All this sounds quite good and easily relates to the Byzantine visual veil on the Eucharistic sacrifice, but if this is true it has been true for most of Latin Christendom's history, not all of it. The Latin language was spoken as the vernacular of most of the former-[Western] Roman Empire for centuries after the collapse of Rome under the barbarian invasions of the fifth century. The same language people spoke was the same language as the Roman Mass, however it sounded very different from the Latin one hears at the nearest Traditional Mass today. Indeed, our Latin Masses would have been discernible, if disagreeable, to Cicero and to the Roman Christians of Nero's days. It would not have been too intelligible to sainted popes like Leo and Gregory the Great.

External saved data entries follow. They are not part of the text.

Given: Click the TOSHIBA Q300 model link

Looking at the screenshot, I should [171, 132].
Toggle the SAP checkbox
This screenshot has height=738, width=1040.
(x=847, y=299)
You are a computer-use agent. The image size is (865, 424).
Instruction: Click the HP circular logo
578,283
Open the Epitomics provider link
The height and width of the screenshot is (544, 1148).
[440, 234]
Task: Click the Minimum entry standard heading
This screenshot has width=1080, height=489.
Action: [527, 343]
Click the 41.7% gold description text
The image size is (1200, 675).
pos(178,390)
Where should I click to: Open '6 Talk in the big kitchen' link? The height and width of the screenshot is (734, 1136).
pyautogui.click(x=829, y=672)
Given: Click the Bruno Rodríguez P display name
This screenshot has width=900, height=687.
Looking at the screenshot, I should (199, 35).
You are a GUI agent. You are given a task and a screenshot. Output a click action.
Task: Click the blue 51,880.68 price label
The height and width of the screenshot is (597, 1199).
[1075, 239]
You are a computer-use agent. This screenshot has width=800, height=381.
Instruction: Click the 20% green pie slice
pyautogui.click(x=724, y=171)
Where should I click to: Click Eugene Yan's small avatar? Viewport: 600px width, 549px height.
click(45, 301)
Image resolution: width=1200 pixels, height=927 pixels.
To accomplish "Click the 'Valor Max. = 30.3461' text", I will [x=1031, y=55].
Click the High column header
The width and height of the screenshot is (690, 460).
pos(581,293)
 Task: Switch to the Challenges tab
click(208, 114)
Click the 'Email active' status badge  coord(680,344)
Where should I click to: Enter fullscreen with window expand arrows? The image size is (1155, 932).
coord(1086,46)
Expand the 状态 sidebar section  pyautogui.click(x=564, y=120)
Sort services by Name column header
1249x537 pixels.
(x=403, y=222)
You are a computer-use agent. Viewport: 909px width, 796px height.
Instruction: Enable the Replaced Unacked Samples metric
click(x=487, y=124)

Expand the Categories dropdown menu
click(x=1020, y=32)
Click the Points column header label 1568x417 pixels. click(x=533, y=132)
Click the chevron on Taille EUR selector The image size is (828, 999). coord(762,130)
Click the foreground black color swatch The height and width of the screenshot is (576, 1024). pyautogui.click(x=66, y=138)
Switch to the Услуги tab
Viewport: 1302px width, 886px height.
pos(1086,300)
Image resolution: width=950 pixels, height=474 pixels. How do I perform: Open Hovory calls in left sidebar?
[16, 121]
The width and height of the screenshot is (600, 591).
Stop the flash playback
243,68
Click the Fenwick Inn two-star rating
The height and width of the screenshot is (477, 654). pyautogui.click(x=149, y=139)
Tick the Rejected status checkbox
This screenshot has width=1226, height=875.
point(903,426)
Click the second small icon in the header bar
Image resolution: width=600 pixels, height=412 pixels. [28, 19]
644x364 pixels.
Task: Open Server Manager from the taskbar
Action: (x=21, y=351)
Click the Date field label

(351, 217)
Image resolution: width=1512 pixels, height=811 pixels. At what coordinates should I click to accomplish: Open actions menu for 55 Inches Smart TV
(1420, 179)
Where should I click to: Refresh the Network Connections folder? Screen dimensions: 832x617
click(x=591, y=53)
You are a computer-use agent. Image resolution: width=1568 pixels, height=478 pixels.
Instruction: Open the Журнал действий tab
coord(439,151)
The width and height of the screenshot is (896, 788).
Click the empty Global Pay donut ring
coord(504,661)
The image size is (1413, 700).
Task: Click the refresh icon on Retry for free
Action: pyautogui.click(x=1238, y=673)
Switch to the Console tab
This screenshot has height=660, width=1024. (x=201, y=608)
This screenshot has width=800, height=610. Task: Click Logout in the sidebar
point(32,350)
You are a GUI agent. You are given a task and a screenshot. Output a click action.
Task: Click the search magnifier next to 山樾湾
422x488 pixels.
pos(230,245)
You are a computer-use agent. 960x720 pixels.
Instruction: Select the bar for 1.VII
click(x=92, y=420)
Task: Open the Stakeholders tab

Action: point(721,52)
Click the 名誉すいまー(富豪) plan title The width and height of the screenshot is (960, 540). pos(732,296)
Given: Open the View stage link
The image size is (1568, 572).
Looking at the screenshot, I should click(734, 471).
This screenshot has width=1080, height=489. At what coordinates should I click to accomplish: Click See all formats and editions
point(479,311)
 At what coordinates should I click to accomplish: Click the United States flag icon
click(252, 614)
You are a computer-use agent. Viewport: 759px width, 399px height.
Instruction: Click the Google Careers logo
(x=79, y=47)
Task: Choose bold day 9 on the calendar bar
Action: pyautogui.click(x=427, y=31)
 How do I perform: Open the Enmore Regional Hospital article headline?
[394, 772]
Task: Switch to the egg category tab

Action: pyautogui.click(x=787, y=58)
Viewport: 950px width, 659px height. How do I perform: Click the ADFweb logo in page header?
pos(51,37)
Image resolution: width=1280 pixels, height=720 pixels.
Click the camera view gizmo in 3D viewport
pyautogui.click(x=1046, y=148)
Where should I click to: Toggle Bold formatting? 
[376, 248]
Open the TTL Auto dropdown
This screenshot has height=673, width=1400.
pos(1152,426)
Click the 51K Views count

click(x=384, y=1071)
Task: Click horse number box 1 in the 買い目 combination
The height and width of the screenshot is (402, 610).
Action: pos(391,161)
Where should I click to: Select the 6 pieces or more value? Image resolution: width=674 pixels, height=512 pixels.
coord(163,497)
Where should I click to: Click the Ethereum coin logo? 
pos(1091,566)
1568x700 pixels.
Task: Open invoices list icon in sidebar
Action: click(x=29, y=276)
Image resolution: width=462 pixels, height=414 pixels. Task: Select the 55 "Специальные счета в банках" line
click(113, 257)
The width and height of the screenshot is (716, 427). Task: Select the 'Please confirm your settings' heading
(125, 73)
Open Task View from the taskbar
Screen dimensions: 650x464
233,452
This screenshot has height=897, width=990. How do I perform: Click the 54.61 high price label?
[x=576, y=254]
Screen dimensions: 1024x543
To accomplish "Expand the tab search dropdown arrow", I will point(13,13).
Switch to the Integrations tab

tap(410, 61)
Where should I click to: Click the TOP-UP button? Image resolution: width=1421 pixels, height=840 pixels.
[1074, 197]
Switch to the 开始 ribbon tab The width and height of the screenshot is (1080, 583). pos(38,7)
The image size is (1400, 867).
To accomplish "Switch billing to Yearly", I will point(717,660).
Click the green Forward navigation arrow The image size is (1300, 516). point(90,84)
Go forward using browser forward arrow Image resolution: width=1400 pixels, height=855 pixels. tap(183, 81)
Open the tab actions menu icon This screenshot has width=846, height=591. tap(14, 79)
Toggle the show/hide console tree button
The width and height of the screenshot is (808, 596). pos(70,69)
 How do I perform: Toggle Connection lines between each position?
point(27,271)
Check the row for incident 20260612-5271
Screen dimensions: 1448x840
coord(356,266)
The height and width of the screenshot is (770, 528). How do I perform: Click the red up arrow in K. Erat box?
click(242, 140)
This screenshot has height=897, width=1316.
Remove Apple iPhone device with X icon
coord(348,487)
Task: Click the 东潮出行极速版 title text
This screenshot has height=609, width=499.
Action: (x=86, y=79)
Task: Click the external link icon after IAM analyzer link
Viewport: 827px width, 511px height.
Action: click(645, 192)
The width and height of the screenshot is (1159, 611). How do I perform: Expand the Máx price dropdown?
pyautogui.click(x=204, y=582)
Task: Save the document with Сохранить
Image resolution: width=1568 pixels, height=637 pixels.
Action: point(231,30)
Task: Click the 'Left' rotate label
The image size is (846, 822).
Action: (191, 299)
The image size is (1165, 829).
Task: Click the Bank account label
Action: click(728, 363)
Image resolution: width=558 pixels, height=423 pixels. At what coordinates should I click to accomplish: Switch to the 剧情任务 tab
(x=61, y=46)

Enter Late Latin and Early Romance by Roger Wright, an influential, but somewhat controversial summary of the evolution of Latin from Cicero through the Middle Ages. The author follows certain changes to pronounced Latin which are visible in misspellings in graffiti at Pompeii or in the journals of contemporaries of the third to sixth centuries. Dipthongs concatenated, words ending in M or T or S started to drop off the last consonant much like how Puerto Ricans speak Spanish, and soft vowels took on longer O sounds. "Multum", for instance, became pronounced "multo", like modern Italian. The more familiar elements of Ecclesiastical Latin, the "ch" sound and modern pronunciation of V, entered the language just after the Julio-Claudian dynasty with the rest coming later.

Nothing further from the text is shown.